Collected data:
## Start

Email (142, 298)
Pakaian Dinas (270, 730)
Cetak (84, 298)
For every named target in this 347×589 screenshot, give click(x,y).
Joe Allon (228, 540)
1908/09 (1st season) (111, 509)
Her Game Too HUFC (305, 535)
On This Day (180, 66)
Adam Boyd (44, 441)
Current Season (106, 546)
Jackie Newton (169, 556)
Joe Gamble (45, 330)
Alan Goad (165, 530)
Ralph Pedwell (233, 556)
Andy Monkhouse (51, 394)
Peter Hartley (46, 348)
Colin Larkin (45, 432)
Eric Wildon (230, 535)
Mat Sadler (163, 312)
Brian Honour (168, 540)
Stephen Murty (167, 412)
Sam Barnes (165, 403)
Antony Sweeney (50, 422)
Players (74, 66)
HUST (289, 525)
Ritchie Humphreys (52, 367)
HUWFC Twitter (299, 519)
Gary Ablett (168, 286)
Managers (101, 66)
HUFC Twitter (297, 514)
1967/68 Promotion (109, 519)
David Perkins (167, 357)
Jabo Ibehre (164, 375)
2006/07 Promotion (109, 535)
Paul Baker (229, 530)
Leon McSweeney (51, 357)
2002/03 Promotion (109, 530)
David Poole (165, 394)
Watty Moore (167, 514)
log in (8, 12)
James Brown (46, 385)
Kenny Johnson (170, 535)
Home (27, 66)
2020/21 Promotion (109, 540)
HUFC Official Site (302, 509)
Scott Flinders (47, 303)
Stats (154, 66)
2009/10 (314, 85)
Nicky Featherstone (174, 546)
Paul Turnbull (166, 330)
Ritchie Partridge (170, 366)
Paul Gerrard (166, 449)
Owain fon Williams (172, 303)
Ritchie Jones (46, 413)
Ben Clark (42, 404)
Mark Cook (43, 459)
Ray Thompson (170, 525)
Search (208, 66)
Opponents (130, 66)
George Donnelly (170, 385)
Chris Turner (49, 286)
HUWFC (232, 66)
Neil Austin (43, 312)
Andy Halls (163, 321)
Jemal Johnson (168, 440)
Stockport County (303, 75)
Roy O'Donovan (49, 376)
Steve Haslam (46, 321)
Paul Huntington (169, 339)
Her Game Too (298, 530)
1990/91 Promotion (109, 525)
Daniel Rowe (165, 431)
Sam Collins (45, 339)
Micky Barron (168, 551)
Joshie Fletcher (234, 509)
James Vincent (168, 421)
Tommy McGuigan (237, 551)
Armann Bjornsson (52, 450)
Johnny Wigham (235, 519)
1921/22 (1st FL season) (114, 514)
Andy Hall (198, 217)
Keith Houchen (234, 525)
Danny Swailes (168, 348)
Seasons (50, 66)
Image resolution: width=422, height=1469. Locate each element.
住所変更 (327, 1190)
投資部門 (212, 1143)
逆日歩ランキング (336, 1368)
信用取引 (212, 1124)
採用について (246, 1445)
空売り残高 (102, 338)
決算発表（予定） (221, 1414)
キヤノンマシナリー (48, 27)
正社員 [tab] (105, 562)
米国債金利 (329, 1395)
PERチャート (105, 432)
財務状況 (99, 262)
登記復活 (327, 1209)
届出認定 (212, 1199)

## End

STATED EXERCISE
Turn the entries from the line containing "逆日歩ランキング (336, 1368)" through the end of the entries, inclusive, into a numbered list, omitting any blank lines.

SOLUTION FOR THIS PROBLEM
1. 逆日歩ランキング (336, 1368)
2. 信用取引 (212, 1124)
3. 採用について (246, 1445)
4. 空売り残高 (102, 338)
5. 決算発表（予定） (221, 1414)
6. キヤノンマシナリー (48, 27)
7. 正社員 [tab] (105, 562)
8. 米国債金利 (329, 1395)
9. PERチャート (105, 432)
10. 財務状況 (99, 262)
11. 登記復活 (327, 1209)
12. 届出認定 (212, 1199)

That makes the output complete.